I am trying to implement zooming on a canvas which should focus on a pivot point. Zooming works fine, but afterwards the user should be able to select elements on the canvas
Okay, so you're basically trying to figure out where a certain screen X/Y coordinate corresponds to, after the view has been scaled (s) around a certain pivot point {Px, Py}.
So, let's try to break it down.
For the sake of argument, lets assume that Px & Py = 0, and that s = 2. This means the view was zoomed by a factor of 2, around the top left corner of the view.
In this case, the screen coordinate {0, 0} corresponds to {0, 0} in the view, because that point is the only point which hasn't changed. Generally speaking, if the screen coordinate is equal to the pivot point, then there is no change.

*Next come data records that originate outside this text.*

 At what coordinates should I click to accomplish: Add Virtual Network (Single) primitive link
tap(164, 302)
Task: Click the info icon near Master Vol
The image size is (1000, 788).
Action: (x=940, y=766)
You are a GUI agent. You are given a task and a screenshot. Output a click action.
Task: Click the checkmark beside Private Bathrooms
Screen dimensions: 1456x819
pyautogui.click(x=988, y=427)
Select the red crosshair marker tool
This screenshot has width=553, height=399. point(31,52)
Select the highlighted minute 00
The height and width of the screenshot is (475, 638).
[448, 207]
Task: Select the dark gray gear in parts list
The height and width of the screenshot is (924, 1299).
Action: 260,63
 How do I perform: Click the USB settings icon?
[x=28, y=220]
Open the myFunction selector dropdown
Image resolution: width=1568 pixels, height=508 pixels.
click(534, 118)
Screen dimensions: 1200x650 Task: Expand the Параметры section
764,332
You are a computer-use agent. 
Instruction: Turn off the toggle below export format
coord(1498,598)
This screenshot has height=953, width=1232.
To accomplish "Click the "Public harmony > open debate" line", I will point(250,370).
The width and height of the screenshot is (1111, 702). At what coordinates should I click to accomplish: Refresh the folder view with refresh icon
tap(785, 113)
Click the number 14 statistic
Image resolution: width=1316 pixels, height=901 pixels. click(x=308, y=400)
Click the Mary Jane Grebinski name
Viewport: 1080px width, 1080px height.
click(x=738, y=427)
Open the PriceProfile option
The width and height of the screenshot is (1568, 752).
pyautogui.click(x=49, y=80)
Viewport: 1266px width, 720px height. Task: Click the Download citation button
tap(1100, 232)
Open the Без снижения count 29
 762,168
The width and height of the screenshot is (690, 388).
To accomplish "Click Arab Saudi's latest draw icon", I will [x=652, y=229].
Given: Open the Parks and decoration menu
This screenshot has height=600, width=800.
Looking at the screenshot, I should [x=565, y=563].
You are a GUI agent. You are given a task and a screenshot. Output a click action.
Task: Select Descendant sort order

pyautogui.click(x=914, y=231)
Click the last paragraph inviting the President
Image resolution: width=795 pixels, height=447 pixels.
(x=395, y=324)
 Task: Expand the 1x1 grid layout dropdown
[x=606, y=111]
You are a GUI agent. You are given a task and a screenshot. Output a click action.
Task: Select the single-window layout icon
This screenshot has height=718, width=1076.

What happens if the user clicks on some other point, lets say {2, 3}? In this case, what was once {2, 3} has now moved by a factor of 2 from the pivot point (which is {0, 0}), and so the corresponding position is {4, 6}.
All this is easy when the pivot point is {0, 0}, but what happens when it's not?
Well, lets look at another case - the pivot point is now the bottom right corner of the view (Width = w, Height = h - {w, h}). Again, if the user clicks at the same position, then the corresponding position is also {w, h}, but lets say the user clicks on some other position, for example {w - 2, h - 3}? The same logic occurs here: The translated position is {w - 4, h - 6}.
To generalize, what we're trying to do is convert the screen coordinates to the translated coordinate. We need to perform the same action on this X/Y coordinate we received that we performed on every pixel in the zoomed view.
Step 1 - we'd like to translate the X/Y position according to the pivot point:
X = X - Px
Y = Y - Py
Step 2 - Then we scale X & Y:
X = X * s
Y = Y * s
Step 3 - Then we translate back:
X = X + Px
Y = Y + Py
If we apply this to the last example I gave (I will only demonstrate for X):
Original value: X = w - 2, Px = w
Step 1: X <-- X - Px = w - 2 - w = -2
Step 2: X <-- X * s = -2 * 2 = -4
Step 3: X <-- X + Px = -4 + w = w - 4
Once you apply this to any X/Y you receive which is relevant prior to the zoom, the point will be translated so that it is relative to the zoomed state.
Hope this helps.